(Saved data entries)
• • •

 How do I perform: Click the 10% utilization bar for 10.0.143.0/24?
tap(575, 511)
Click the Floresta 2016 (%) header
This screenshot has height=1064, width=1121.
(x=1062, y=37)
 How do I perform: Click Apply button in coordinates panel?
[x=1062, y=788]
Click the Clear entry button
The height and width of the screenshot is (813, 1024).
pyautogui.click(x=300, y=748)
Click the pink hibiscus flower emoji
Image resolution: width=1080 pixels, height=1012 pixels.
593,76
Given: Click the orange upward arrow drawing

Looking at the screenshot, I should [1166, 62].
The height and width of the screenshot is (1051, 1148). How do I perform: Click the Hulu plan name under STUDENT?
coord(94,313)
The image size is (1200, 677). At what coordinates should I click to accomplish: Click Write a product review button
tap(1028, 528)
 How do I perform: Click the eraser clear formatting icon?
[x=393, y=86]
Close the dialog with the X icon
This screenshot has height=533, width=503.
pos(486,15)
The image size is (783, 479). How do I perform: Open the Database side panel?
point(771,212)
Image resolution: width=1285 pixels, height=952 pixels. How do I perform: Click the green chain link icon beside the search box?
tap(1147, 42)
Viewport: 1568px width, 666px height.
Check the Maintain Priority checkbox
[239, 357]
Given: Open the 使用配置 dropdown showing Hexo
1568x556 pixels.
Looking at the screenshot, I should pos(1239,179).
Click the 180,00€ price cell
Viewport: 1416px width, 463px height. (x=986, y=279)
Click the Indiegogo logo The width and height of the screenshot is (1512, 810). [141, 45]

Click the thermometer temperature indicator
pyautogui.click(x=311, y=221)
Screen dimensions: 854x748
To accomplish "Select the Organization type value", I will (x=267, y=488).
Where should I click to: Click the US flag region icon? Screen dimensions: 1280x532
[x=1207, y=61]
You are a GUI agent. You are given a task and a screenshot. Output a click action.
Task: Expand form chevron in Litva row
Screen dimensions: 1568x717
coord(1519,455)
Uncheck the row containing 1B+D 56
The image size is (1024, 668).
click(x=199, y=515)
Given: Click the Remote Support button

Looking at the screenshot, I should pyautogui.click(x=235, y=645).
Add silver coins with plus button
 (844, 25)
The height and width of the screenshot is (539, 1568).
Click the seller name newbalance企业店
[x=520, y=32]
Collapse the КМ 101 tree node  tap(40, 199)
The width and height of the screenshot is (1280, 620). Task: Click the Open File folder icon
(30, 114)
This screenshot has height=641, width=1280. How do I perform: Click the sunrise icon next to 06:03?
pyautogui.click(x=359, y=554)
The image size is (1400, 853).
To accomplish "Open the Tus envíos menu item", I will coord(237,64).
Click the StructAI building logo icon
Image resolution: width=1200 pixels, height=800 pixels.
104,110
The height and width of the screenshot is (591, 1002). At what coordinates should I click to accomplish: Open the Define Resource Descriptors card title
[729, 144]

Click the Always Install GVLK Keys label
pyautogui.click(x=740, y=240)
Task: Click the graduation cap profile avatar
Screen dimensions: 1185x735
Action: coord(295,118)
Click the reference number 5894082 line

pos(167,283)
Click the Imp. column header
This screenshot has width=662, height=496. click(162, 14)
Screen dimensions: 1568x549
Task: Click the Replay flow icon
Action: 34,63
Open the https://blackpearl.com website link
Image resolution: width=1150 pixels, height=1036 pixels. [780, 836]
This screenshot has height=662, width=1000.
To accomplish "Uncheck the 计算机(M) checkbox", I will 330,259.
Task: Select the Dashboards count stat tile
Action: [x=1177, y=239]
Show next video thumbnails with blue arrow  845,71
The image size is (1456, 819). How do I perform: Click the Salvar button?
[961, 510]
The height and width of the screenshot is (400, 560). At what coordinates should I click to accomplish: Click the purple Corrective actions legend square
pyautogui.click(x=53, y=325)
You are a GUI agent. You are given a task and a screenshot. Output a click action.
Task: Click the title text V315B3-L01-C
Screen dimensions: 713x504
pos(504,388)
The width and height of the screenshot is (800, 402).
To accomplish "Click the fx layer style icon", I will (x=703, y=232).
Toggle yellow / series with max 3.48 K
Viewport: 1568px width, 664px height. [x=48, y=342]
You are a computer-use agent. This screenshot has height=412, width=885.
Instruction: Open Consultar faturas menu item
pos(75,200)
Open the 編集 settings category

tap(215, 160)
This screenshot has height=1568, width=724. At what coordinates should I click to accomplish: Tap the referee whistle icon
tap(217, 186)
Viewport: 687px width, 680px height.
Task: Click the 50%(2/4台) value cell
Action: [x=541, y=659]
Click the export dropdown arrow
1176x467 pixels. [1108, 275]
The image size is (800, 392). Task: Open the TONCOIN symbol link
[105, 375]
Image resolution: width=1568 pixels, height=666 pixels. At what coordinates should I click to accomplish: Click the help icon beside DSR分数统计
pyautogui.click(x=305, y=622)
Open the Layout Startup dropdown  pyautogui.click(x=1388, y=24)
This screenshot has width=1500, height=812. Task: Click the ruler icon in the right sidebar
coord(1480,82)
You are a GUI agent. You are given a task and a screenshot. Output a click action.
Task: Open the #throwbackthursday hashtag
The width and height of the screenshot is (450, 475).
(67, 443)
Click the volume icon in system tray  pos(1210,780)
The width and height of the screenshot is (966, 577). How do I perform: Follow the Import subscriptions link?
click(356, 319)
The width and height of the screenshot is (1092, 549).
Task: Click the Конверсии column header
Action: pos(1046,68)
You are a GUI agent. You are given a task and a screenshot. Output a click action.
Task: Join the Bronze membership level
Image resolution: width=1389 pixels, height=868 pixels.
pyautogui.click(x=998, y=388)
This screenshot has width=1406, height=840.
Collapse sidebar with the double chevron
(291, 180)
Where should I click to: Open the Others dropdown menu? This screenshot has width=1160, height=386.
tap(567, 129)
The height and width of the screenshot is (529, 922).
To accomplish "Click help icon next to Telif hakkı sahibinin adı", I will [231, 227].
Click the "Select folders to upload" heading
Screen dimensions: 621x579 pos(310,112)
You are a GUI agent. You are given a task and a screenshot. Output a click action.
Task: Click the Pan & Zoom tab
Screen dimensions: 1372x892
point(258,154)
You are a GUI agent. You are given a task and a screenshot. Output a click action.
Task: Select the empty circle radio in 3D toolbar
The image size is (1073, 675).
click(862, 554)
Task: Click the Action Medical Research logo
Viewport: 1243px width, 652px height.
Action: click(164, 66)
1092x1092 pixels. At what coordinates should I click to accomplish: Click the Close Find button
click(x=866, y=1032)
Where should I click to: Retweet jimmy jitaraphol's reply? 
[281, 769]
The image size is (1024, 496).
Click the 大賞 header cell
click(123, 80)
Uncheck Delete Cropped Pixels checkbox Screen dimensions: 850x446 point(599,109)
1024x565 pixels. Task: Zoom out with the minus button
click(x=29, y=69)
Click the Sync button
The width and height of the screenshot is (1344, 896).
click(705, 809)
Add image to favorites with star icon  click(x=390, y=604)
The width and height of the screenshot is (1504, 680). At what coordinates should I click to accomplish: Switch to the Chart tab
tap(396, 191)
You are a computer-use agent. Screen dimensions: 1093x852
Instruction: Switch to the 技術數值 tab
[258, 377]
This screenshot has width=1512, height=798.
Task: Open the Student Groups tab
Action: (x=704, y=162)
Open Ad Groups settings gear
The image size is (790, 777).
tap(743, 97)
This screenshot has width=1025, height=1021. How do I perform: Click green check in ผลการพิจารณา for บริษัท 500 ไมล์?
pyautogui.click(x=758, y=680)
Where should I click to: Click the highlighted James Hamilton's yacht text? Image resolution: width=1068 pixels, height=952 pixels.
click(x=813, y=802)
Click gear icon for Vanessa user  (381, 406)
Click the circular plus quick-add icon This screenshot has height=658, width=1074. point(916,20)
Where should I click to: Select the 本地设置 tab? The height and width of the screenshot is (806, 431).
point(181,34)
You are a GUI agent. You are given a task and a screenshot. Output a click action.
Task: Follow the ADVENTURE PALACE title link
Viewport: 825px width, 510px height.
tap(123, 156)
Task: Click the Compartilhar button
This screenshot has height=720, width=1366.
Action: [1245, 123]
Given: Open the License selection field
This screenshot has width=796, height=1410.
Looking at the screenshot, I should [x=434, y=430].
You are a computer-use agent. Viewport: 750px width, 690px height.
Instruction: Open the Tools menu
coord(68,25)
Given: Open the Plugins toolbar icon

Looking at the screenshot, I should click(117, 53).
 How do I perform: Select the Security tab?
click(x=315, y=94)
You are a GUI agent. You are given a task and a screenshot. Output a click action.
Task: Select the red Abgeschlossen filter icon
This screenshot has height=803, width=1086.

• • •

> [WHAT THE TASK ASKS]
Reproduce the records above line by line, without any change, up to and including the line that holds "Click the Clear entry button".

> [TASK RESPONSE]
 How do I perform: Click the 10% utilization bar for 10.0.143.0/24?
tap(575, 511)
Click the Floresta 2016 (%) header
This screenshot has height=1064, width=1121.
(x=1062, y=37)
 How do I perform: Click Apply button in coordinates panel?
[x=1062, y=788]
Click the Clear entry button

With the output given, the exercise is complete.